Any good who or what should be able to do this for me? Don't leave me hanging like that. Any idea where I can find a dropout saver? Online or lbs? I'm basically panicing because its been a month without riding and i've been too lazy to fix it. Now i'm going stir crazy. Since I live in florida, its always good riding weather.


----------



## EBasil (Jan 30, 2004)

ash said:


> Any good who or what should be able to do this for me? Don't leave me hanging like that. Any idea where I can find a dropout saver? Online or lbs? I'm basically panicing because its been a month without riding and i've been too lazy to fix it. Now i'm going stir crazy. Since I live in florida, its always good riding weather.


You can do it yourself or call established bike shops. If your favorite mtb shops say they can't do it, call the roadie shops: road bikes usually don't have replaceable dropouts, so this is a more common repair for them.

Doing it your self is easy, and will cost you about $40 to buy the "kit" which includes ten or so helicoils, the appropriate tapping bit and the installation tool.  You simply tap new, larger threads into your dropout, then thread in the helicoil, snap off the tang and thread your derailleur back in.
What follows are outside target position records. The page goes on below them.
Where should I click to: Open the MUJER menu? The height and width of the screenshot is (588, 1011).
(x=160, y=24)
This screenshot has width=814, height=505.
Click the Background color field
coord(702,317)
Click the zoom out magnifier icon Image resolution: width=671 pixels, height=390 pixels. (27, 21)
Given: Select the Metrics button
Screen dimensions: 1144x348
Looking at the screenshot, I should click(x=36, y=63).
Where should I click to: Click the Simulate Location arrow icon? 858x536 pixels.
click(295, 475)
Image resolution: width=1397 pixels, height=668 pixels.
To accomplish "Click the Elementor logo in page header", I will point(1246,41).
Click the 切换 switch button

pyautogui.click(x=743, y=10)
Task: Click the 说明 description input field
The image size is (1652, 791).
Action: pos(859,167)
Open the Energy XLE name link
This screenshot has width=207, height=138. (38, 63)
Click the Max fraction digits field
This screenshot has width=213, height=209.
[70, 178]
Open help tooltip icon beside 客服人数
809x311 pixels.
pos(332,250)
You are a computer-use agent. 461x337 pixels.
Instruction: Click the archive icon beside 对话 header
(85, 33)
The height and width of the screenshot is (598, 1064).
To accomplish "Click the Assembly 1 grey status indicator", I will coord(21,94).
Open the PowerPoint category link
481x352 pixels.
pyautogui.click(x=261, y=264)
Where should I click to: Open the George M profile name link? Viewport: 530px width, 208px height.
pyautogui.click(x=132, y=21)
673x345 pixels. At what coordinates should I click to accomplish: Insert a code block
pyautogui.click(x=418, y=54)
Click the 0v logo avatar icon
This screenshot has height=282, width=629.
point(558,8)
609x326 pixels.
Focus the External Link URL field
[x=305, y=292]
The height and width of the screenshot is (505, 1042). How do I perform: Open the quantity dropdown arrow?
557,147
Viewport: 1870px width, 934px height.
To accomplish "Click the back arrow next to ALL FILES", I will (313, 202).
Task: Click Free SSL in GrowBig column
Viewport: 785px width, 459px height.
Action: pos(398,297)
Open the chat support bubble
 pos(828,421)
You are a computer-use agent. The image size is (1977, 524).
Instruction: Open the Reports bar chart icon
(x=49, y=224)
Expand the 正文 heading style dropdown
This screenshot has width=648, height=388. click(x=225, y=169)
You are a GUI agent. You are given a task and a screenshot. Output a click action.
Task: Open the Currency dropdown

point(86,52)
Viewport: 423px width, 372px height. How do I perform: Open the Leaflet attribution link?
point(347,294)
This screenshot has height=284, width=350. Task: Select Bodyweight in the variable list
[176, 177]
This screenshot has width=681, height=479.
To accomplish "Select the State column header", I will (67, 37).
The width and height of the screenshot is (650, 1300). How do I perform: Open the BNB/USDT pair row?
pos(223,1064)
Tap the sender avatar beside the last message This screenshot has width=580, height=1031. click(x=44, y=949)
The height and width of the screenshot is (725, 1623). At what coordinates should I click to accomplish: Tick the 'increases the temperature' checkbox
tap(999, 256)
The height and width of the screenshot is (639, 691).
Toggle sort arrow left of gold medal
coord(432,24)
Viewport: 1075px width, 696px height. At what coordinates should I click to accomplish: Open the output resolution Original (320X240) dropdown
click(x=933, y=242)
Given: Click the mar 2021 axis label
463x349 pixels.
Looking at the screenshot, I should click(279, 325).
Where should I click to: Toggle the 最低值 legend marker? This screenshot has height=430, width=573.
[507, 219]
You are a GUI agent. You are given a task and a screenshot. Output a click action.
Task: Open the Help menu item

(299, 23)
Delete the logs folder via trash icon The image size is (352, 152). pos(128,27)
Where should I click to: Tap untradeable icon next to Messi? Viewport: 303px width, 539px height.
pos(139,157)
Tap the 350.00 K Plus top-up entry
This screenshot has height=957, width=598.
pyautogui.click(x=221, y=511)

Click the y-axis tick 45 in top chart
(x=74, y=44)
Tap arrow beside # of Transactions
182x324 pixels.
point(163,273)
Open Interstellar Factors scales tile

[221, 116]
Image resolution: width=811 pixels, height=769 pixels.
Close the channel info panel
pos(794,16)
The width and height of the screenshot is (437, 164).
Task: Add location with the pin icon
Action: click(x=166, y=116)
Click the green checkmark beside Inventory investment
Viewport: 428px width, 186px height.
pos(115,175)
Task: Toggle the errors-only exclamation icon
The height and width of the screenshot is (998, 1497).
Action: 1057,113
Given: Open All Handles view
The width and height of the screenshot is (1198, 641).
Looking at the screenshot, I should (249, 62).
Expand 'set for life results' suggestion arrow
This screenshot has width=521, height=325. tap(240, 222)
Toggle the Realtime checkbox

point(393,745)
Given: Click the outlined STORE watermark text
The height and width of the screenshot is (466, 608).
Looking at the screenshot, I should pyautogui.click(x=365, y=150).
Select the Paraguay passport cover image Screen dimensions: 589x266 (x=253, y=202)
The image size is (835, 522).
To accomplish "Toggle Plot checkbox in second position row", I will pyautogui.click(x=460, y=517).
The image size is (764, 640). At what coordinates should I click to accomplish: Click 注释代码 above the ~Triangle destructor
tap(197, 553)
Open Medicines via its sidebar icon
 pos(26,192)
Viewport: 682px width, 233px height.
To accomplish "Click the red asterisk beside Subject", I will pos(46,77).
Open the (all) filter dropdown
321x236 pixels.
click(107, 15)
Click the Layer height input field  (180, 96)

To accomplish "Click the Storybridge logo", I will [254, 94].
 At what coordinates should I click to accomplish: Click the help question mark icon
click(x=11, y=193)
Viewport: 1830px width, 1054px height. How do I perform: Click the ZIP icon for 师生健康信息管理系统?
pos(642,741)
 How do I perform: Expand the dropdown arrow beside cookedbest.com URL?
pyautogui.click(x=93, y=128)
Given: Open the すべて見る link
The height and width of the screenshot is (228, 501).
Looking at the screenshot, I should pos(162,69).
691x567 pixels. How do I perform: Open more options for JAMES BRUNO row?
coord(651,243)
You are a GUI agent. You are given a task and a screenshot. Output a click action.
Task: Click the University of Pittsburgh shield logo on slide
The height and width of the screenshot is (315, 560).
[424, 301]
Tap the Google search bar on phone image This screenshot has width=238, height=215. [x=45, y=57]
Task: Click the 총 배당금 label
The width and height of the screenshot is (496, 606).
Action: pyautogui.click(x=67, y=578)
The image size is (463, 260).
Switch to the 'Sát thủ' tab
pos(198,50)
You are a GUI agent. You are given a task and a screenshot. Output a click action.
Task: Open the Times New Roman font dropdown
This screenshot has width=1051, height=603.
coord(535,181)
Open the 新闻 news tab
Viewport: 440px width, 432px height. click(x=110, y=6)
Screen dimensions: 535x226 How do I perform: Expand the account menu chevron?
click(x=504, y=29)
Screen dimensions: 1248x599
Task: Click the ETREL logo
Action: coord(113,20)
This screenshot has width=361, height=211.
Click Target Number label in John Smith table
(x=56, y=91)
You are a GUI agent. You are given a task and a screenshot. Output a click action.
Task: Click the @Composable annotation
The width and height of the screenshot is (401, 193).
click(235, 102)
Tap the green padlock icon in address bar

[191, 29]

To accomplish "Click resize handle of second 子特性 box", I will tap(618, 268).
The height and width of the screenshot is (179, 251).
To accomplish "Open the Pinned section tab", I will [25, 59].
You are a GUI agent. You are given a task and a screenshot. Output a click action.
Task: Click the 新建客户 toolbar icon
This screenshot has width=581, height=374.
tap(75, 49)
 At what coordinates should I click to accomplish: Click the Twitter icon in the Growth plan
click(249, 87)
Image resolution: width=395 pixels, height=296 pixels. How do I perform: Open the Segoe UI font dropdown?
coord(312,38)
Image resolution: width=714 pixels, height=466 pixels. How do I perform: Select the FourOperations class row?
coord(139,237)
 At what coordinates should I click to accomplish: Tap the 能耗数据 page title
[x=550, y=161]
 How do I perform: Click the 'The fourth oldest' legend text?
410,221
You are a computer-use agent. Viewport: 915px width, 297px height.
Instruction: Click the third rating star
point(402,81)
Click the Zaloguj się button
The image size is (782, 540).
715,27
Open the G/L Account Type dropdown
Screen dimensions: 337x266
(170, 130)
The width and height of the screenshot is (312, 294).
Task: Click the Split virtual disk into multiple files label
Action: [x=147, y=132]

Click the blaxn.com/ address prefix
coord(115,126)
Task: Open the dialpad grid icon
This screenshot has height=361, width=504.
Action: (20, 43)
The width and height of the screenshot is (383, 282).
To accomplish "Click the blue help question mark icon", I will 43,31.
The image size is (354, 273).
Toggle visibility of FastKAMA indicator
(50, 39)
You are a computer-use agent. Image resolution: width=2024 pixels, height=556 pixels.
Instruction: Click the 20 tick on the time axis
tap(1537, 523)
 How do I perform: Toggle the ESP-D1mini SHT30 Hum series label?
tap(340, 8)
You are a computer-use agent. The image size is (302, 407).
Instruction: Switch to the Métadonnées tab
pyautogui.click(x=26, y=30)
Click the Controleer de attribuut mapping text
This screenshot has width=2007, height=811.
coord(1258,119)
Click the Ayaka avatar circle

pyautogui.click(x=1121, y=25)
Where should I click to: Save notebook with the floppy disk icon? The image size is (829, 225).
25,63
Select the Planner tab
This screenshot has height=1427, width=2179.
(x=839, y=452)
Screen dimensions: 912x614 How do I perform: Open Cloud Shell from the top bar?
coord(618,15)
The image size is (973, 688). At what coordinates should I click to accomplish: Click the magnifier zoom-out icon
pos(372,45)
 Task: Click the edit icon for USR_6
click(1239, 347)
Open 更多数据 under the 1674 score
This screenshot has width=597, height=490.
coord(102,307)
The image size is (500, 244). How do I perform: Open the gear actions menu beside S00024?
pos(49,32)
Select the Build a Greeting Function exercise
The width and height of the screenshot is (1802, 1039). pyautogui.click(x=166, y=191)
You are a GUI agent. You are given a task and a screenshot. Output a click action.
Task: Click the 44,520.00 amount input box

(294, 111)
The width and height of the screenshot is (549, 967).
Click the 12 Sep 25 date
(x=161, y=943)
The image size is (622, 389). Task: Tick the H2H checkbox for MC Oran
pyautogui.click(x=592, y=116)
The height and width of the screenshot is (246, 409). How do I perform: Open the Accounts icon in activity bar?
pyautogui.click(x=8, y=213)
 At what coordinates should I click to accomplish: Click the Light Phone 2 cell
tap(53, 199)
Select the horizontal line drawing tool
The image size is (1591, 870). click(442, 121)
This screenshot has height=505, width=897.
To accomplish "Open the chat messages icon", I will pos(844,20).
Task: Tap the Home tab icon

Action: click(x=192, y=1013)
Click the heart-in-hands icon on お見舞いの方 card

Worst case, if there's been a fair amount of damage, you can bond the helicoil in with JB Weld, but this is rarely necessary.

Whether it's you or the shop, this is less than a half hour job.


----------



## motomc (Jan 17, 2004)

Go to the link below and do a search for "dropout saver"

http://www.biketoolsetc.com


----------



## EBasil (Jan 30, 2004)

Sometimes a visual makes things far more easy to understand. I hope this photo from Imagestation shows...










This photo shows the oversized tapping bit going into my derailleur hanger. It's oversized so that the Helicoil can thread in (and the interior of the helicoil then fits the derailleur bolt). In the blurry background, you can see the black and blue "installation tool" that you use to wind in the helicoil, and a helicoil on the table next to it.

That kit was $40 and included 6 helicoil inserts. The job took less than ten minutes.


----------



## ash (Feb 6, 2004)

I went ahead and ordered the kit from Biketools (Thanks motomc). Shipping was kind of high, but if it works it will be worth it. It should be arriving today. Once I get it installed I will let you guys know how it went. Thanks


----------



## ash (Feb 6, 2004)

Got it last night, took no time to get it in. I opened the box and and got it in and went back in the house. My wife was surprised when I told her I was done. Then she pointed out that I could have been riding alot sooner had I not been too lazy to post this. Thanks to everyone who responded, I will be thinking of you this weekend when i'm riding


----------



## motomc (Jan 17, 2004)

Glad that it worked out for you. Now go ride!


----------